Der Promoter spricht am Baumgrab. Dort stehen – zum Teil auf mitgebrachten Stühlen – ein Bild der lächelnden Graf, die zuletzt mit ihrer Liebe und zwei Hunden in Kornwestheim gelebt hat, ihre Boxhandschuhe, ihre Auszeichnungen und ein Plüschtiger. Die Boxwelt nannte sie „die Tigerin“. Über 100 Trauernde haben sich bei diesem würdevollen Abschied unter dem sonnigen Himmel versammelt. Viele sind gespannt, was Heinz Schulz zur Todesursache sagen wird. Ihre Freunde hatten gebeten, nicht darüber zu spekulieren, warum sie so früh gestorben ist, erst bei der Beerdigung wolle man sich dazu äußern.

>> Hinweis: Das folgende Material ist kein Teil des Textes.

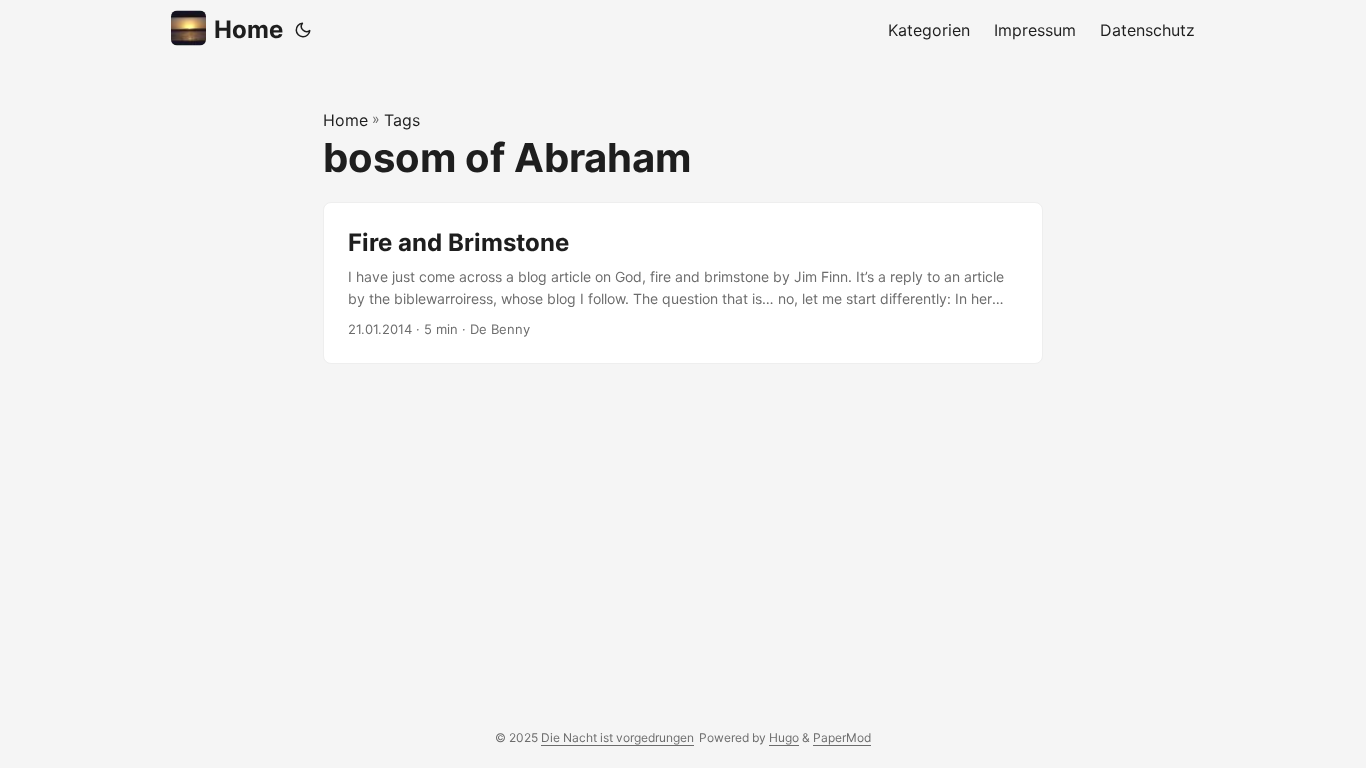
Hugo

Als Kind wuchs sie in der Nähe von Tschernobyl auf

Heinz Schulz kommt rasch auf Tschernobyl zu sprechen. Als Kind ist Alesia Graf in der Nähe des Reaktors aufgewachsen. Im April 1986, da war sie fünf Jahre alt, kam es zur Atomkatastrophe. Ein radioaktiver Niederschlag ging nieder, der noch viele Jahre später für Leid sorgt. „Alesia spielte draußen auf kontaminiertem Boden“, sagt der Boxmanager. Strahlen sind hochgefährlich. Die Krebsfälle steigen extrem. Die Todesursache war also: sie war krank.

Über ihre Krankheit hat Alesia Graf, die meist Gutgelaunte, nie gesprochen. „Sie wollte auch nie zum Arzt“, sagt ein Freund. Ihrem Manager Schulz, der selbst gegen Krebs kämpfen musste, habe sie mal gesagt, sie freue sich, wenn sie 40 werde, das reiche ihr. Ein intensives und überwiegend schönes Leben hat sie geführt.

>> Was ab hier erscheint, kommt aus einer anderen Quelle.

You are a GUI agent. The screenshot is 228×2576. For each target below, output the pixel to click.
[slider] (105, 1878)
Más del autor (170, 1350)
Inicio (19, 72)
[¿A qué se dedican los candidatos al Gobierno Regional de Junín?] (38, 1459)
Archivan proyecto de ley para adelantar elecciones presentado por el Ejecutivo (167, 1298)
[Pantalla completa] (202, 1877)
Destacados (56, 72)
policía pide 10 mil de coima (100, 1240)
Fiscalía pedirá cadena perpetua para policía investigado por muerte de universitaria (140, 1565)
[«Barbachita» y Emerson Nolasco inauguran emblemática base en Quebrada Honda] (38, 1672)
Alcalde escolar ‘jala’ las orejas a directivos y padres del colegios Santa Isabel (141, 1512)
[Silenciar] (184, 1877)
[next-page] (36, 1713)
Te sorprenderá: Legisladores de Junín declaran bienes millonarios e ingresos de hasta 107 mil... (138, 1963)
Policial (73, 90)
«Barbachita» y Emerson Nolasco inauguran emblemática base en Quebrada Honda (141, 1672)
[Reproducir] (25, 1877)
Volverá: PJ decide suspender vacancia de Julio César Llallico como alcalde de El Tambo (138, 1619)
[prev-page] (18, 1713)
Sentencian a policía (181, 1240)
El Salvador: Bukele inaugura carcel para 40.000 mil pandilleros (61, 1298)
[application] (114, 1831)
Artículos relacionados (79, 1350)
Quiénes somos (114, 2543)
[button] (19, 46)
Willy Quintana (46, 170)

In guter Erinnerung behalten

Über weitere Einzelheiten oder gar Details ihrer Erkrankung will Heinz Schulz nicht reden. Dadurch werde sie nicht wieder lebendig. Viel wichtiger sei es, Alesia Graf in guter Erinnerung zu behalten, ihr dankbar dafür zu sein, was sie Gutes für so viele Menschen bereitet habe.

Die Trauergäste werfen Blumen und Erde zur Urne am Baum hinab. Der Himmel schickt Sonnenstrahlen – für Alesia, den Sonnenschein.